ROGUE ONE – LA GUERRE DE L’ÉTOILE [CRITIQUE]

Un an après The Force Awakens, la saga Star Wars connaît un nouveau tournant avec Rogue One, spin-off racontant comment les plans de l’Etoile de la Mort sont arrivés dans les mains de l’Alliance Rebelle : étonnant et spectaculaire.

Prolonger un univers comme celui de Star Wars n’est pas une chose aisée. Pas forcément pour Disney et Kathleen Kennedy qui, en 2016, ne donne pas de suite à The Force Awakens, auteur l’an passé d’une renaissance à succès de la création de George Lucas sur grand écran. Le prolongement proposé est finalement celui de la rupture du fil narratif afin de mieux se pencher sur un moment charnière et décisif : le vol des plans de la fameuse Etoile de la Mort.
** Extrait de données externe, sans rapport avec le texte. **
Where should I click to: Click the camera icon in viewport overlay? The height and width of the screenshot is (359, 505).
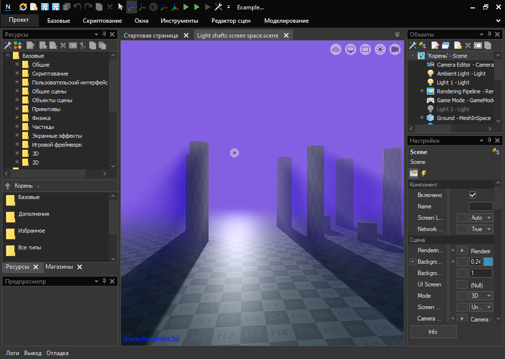tap(395, 49)
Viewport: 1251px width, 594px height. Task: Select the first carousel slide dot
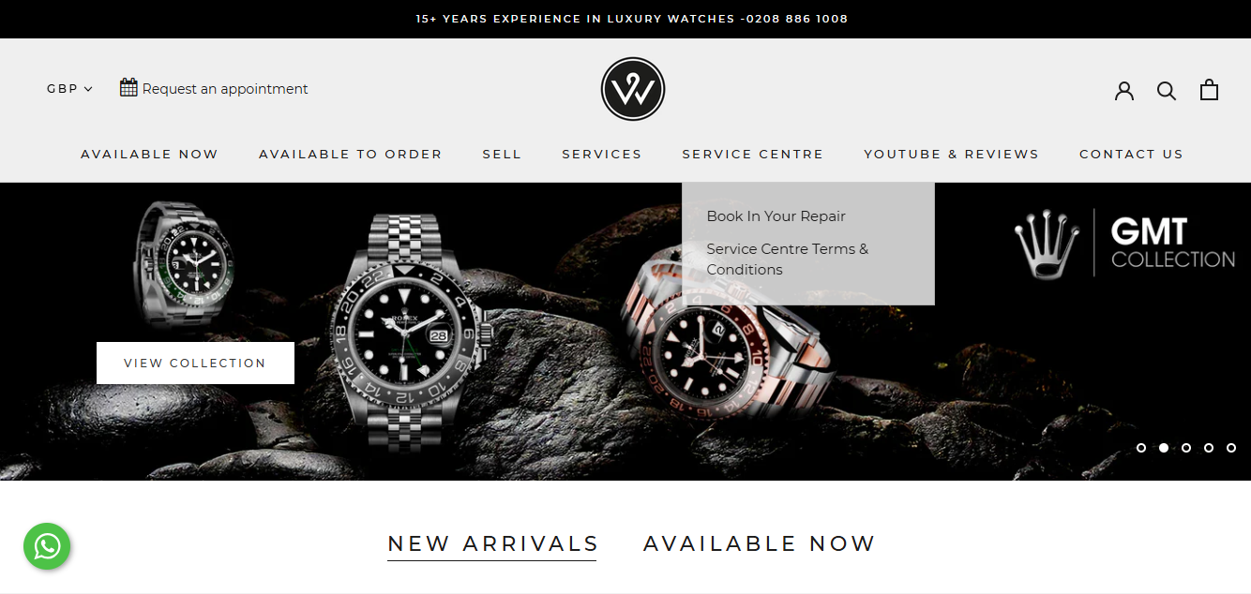1141,448
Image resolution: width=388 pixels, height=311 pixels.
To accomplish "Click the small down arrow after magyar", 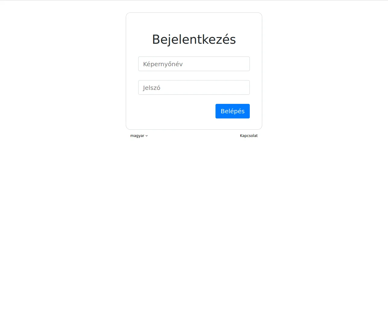I will click(x=147, y=136).
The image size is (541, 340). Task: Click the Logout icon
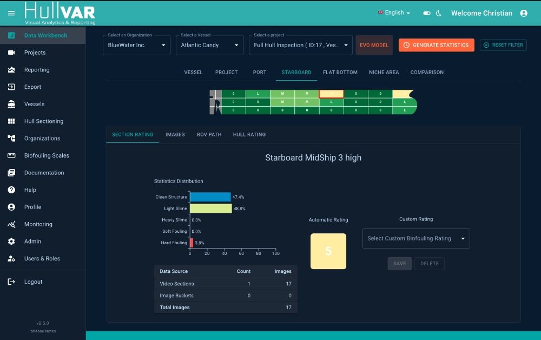(x=11, y=282)
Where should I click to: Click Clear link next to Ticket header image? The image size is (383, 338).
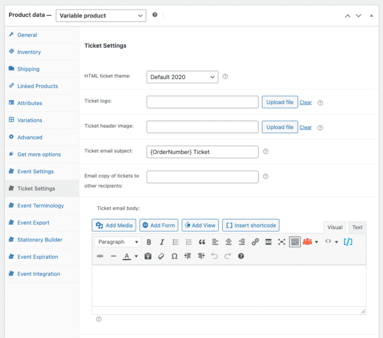pos(305,127)
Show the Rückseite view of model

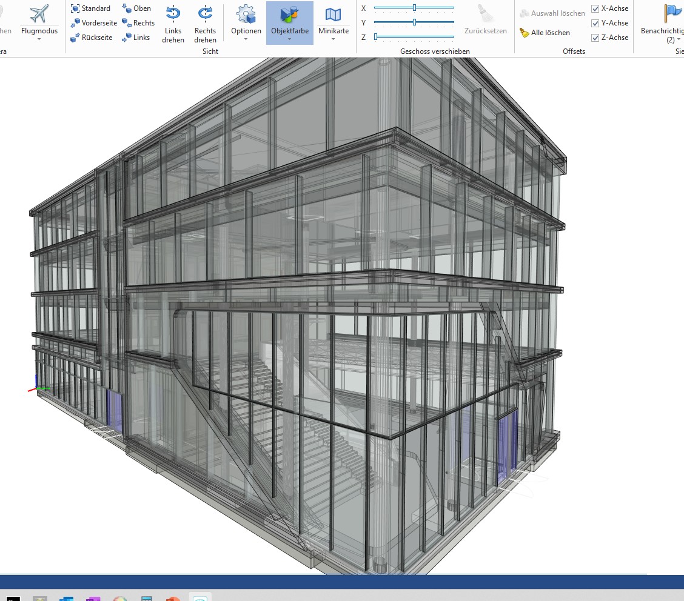[91, 38]

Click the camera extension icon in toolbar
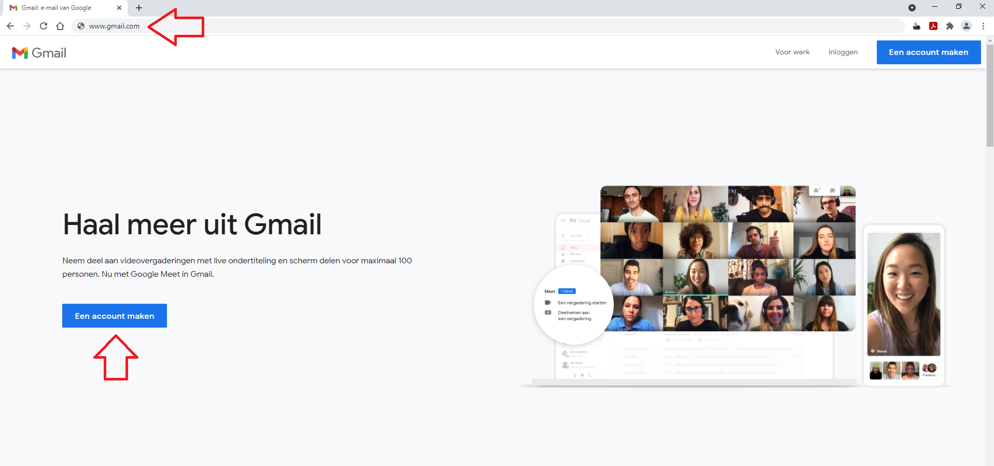917,26
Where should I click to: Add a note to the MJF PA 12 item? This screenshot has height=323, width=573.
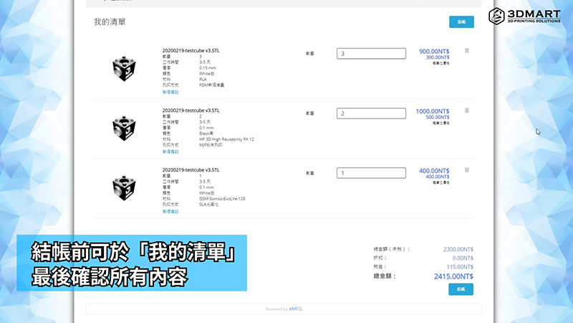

Ainsi naît Rogue One, œuvre nouvelle d’un talent émergent : Gareth Edwards, réalisateur qui a entretenu un autre mythe cinématographique qui n’est autre que Godzilla. Et s’il est bien facile de deviner différentes incrustations – Dark Vador, les batailles spatiales et le caractère toujours aussi manichéen entretenu par la saga au fil de ses films –, comment faire en sorte que la rupture puisse être entretenue pendant l’intégralité du film ?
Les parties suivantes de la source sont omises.